Aécio chegou a ficar visivelmente tenso quando questionado pela presidenta Dilma sobre violência contra a mulher e deu um sorriso aliviado ao constatar que a pergunta se delineava para o campo das políticas públicas. Isso porque em 2009 o tucano, então governador de Minas Gerais, deu um empurrão e um tapa em sua acompanhante em uma festa da marca Calvin Klein, no Hotel Fasano, no Rio de Janeiro. O caso foi denunciado pelo jornalista Juca Kfouri.

“Eu tenho a convicção que nós temos como avançar muito no que diz respeito a proteção a mulher e a conquista de um salário mais justo para elas”, disse no debate. “Nós temos que avançar nos estados e municípios que não têm tido a estrutura necessária no enfrentamento da violência contra a mulher.”

“Candidato, eu estou falando de violência contra a mulher”, sublinhou. “Nós encaminhamos toda uma política de proteção à mulher vítima de violência. A Casa da Mulher Brasileira, que estamos construindo em todos os estados, unifica os órgãos de proteção às vítimas. No Bolsa Família e no Minha Casa Minha Vida priorizamos as mulheres. Elas também são maioria no Pronatec e na liderança de micro e pequenas empresas”, completou a candidata à reeleição.

A Casa da Mulher Brasileira faz parte do programa carro-chefe da Secretaria, chamado “Mulher, Viver Sem Violência”, que desde 2013 integra uma série de ações de proteção à mulher, com o trabalho conjunto dos governos federais, estaduais e municipais, além do Sistema de Justiça, Saúde e Educação. A iniciativa acolhe e abriga as vítimas de violência e oferece no mesmo espaço delegacias, juizados, promotoria, defensorias, equipes de atendimento psicossociais e orientação para emprego.

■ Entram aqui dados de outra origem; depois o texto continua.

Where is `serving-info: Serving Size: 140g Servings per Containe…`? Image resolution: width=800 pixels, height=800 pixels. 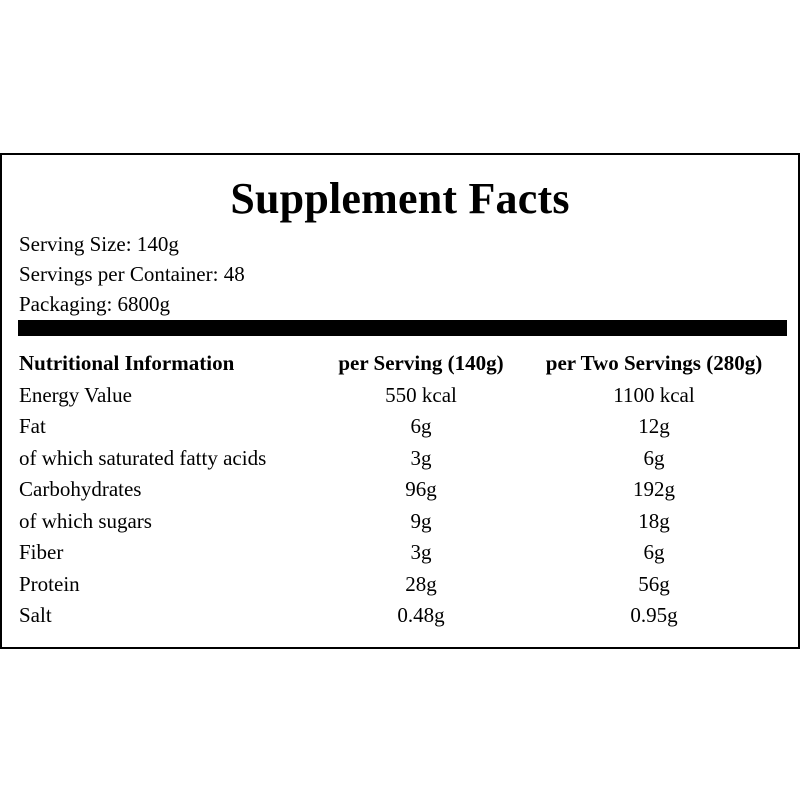
serving-info: Serving Size: 140g Servings per Containe… is located at coordinates (132, 274).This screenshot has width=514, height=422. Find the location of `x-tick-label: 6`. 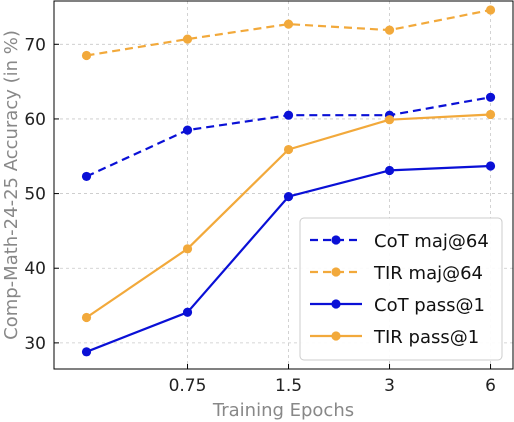

x-tick-label: 6 is located at coordinates (490, 386).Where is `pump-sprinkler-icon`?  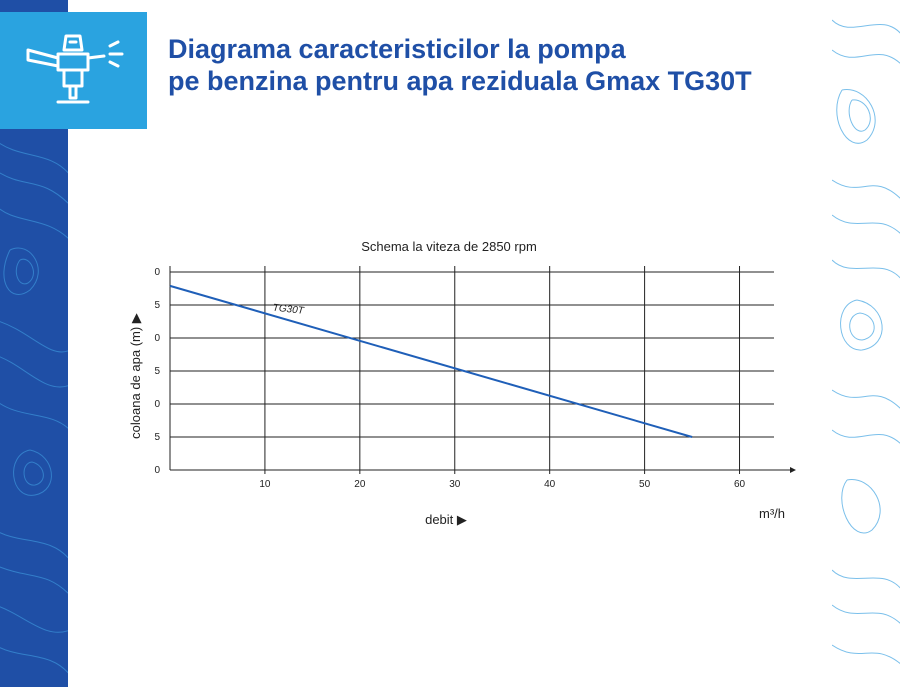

Além disso, o programa otimizou o funcionamento do canal de denúncias Ligue 180, equipou os hospitais de referência para coletar e armazenar vestígios de estupro, instalou centros de segurança binacionais nas fronteiras do Brasil para coibir o tráfico de mulheres, realizou campanhas de conscientização e criou unidades móveis de atendimento às vítimas de violência, montados em ônibus e barcos.

Por dia, pelo menos 15 mulheres morrem no Brasil vítimas de violência, segundo dados do Instituto de Pesquisas Econômicas Aplicadas (Ipea), divulgados em setembro. O país registra uma média de 5.664 mortes de mulheres por causas violentas a cada ano. Mesmo com a Lei Maria da Penha, que pune com rigor os agressores, os dados mostram que não houve redução das taxas anuais de mortalidade de mulheres: entre 2001 e 2006, 5,28 de cada 100 mil mulheres morrem vítimas de violência; entre 2007 e 2011, após a vigência da legislação, a média passou para 5,22.

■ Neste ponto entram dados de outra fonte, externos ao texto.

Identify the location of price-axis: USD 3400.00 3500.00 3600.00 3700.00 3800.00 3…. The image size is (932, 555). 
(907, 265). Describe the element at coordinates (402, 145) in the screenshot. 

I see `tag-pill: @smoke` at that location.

A região com o maior número de ocorrências foi o Nordeste, com 6,9 óbitos por 100 mil mulheres. Já a região Sul foi a que registrou menos mortes, com uma 5,08 a cada 100 mil mulheres. Os estados com as maiores taxas foram Espírito Santo (11,24), Bahia (9,08) e Alagoas (8,84) e os com as menores foram Piauí (2,71), Santa Catarina (3,28) e São Paulo (3,74).

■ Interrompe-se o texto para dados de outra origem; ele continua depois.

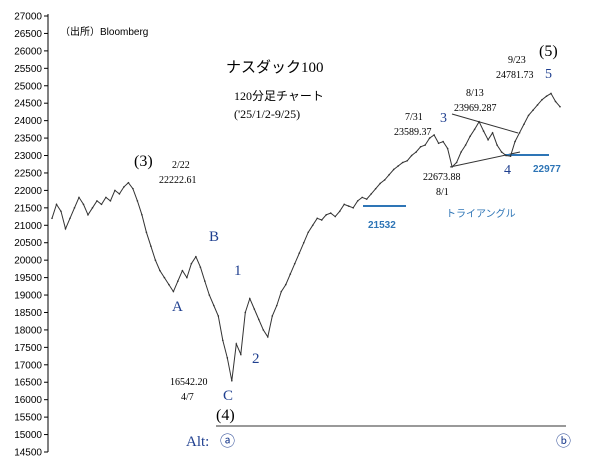  I want to click on y-tick-label: 19500, so click(28, 278).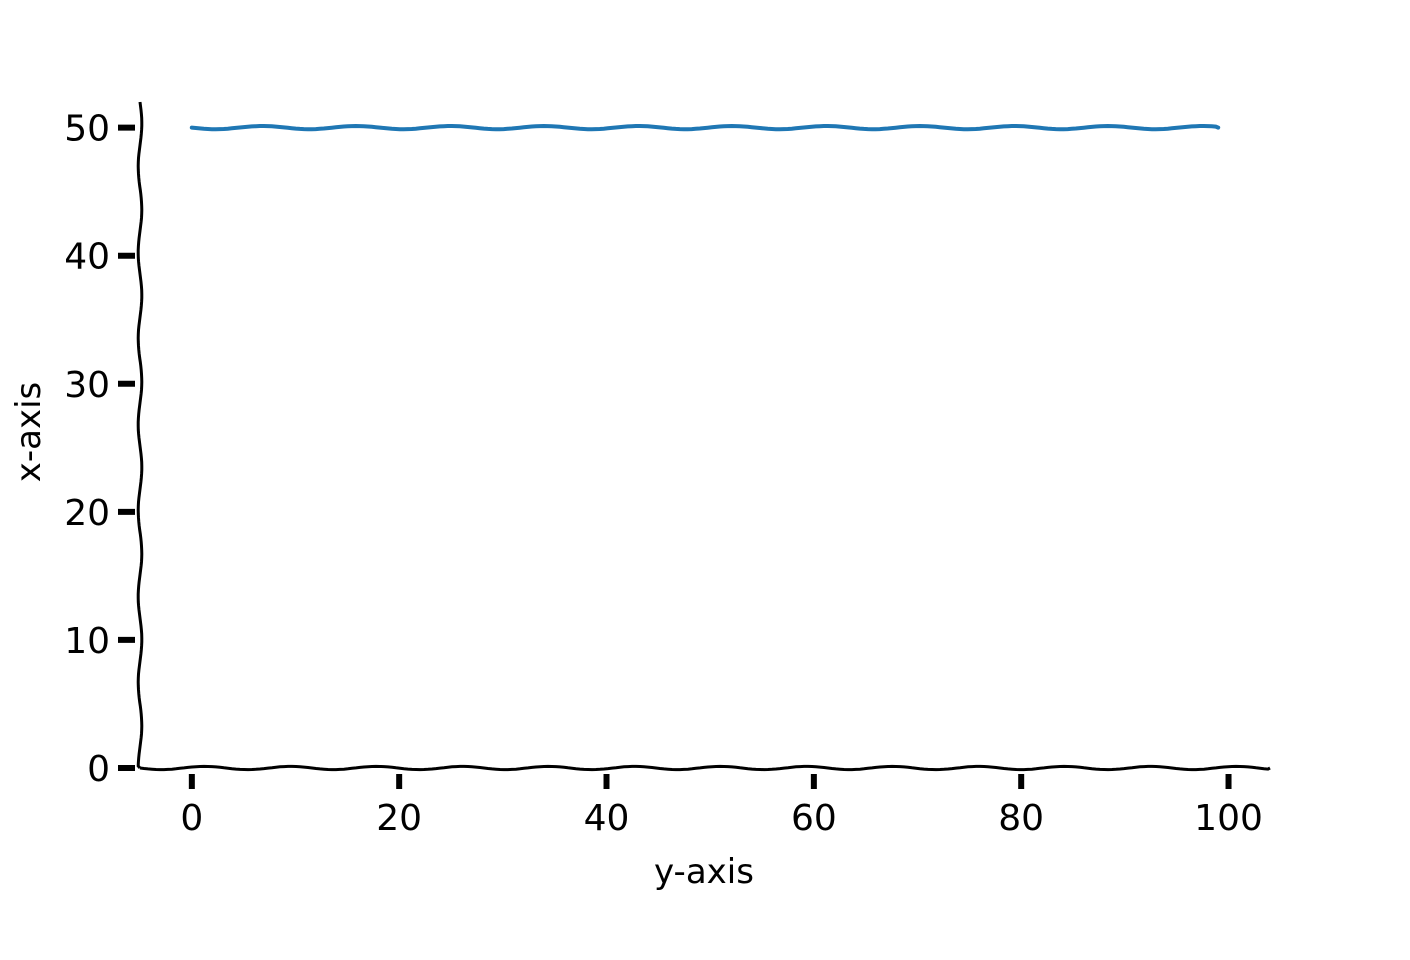 The height and width of the screenshot is (960, 1410). What do you see at coordinates (607, 818) in the screenshot?
I see `x-tick-label: 40` at bounding box center [607, 818].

Ao todo, 54% das vítimas tinham entre 20 e 39 anos e 61% eram negras. A maior parte das vítimas foi assassinada com armas de fogo (50%). Quase metade (48%) tinha no máximo até oito anos de estudo. Vale atentar que os dados levam em conta apenas as mortes e que a violência contra a mulher compreende também agressões verbais, abuso emocional e violência física e sexual, segundo o Ipea.